Correspondence was able to correctly assign the chromatographic peaks left of the center peaks into a separate feature.

plot of chunk feature-1
plot of chunk feature-1

Also for the second example, the chromatographic peaks were assigned to two separate features.

plot of chunk feature-2
plot of chunk feature-2

Finally, also for the last example chromatographic peaks were correctly assigned to features.

plot of chunk feature-3
plot of chunk feature-3

Below we extract the feature abundances for all features in all samples and count the total number of defined features. The featureValues() function collects and extracts this information from the associated HDF5 file used to store the correspondence results.

#' Extract the feature abundances for all features in all samples
fvals <- featureValues(twins, value = "into", method = "sum")
nrow(fvals)
#> [1] 4981

The total number of missing values in this data matrix is:

sum(is.na(fvals))
#> [1] 6690736

As a last step we therefore perform the gap-filling to rescue abundances for features for which in some samples no chromatographic peak was detected (and for which hence a missing value is reported). Here we can again benefit from chunk-wise parallel processing.

#' Perform the gap filling
cpap <- ChromPeakAreaParam()

p <- peakRAM(
    twins <- fillChromPeaks(twins, param = cpap, chunkSize = 8)
)
tmp <- data.frame(
    `Peak RAM [MiB]` = p$Peak_RAM_Used_MiB,
    `Processing time [hours]` = p$Elapsed_Time_sec / 60 / 60,
    check.names = FALSE)
pandoc.table(
    tmp, style = "rmarkdown", split.table = Inf,
    caption = paste0("Peak RAM memory usage and processing time for ",
                     "gap filling."))
Peak RAM memory usage and processing time for gap filling.
Peak RAM [MiB] Processing time [hours]
6737 2.737

The number of missing values after gap filling:

sum(is.na(featureValues(twins, value = "into", method = "sum")))
#> [1] 61443

Since all preprocessing results are stored in an HDF5 file and hence on-disk, the size of the final results object is not larger than the size of the initial data object representing the MS data of the experiment. Note that this size could be further reduced (and eventually overall performance improved) by storing the MS data in a SQL database and representing/interfacing it with a Spectra backend from the MsBackendSql package (see the last section in this vignette for more information).

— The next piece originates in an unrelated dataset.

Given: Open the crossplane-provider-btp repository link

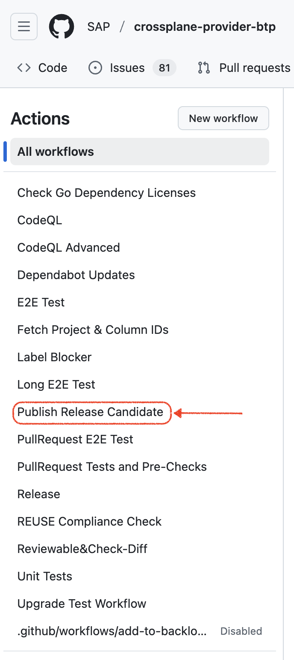Looking at the screenshot, I should pyautogui.click(x=205, y=27).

print(object.size(twins), unit = "GB")
#> 1.9 Gb

The results from the preprocessing could now be converted to a SummarizedExperiment object using the quantify() function to continue the analysis e.g. by performing further data exploration, normalization or statistical data analysis.

Performance evaluation

In this section we evaluate performance and memory requirements of xcms for data preprocessing. R’s copy-on-change strategy can be a bottleneck, in particular for very large data sets as data objects (and hence preprocessing results) are copied temporarily during a data analysis. We compare memory usage for the default XcmsExperiment object as well as the new XcmsExperimentHdf5 result object and evaluate scalability of the preprocessing by distributing the load to separate CPUs. In contract to the XcmsExperiment object, the XcmsExperimentHdf5 object keeps all preprocessing results on-disk in an HDF5 file reducing thus the memory footprint. Below we create a subset of the data consisting of 100 randomly selected files.

set.seed(123)

tsub <- as(twins, "MsExperiment")[sample(seq_along(twins), 100)]

We perform chromatographic peak detection on this subset for different configurations:

  • Peak detection using the default XcmsExperiment result object.
  • Peak detection using the XcmsExperimentHdf5 result object.
  • Peak detection using 1, 2, 4 and 8 CPUs for both result objects.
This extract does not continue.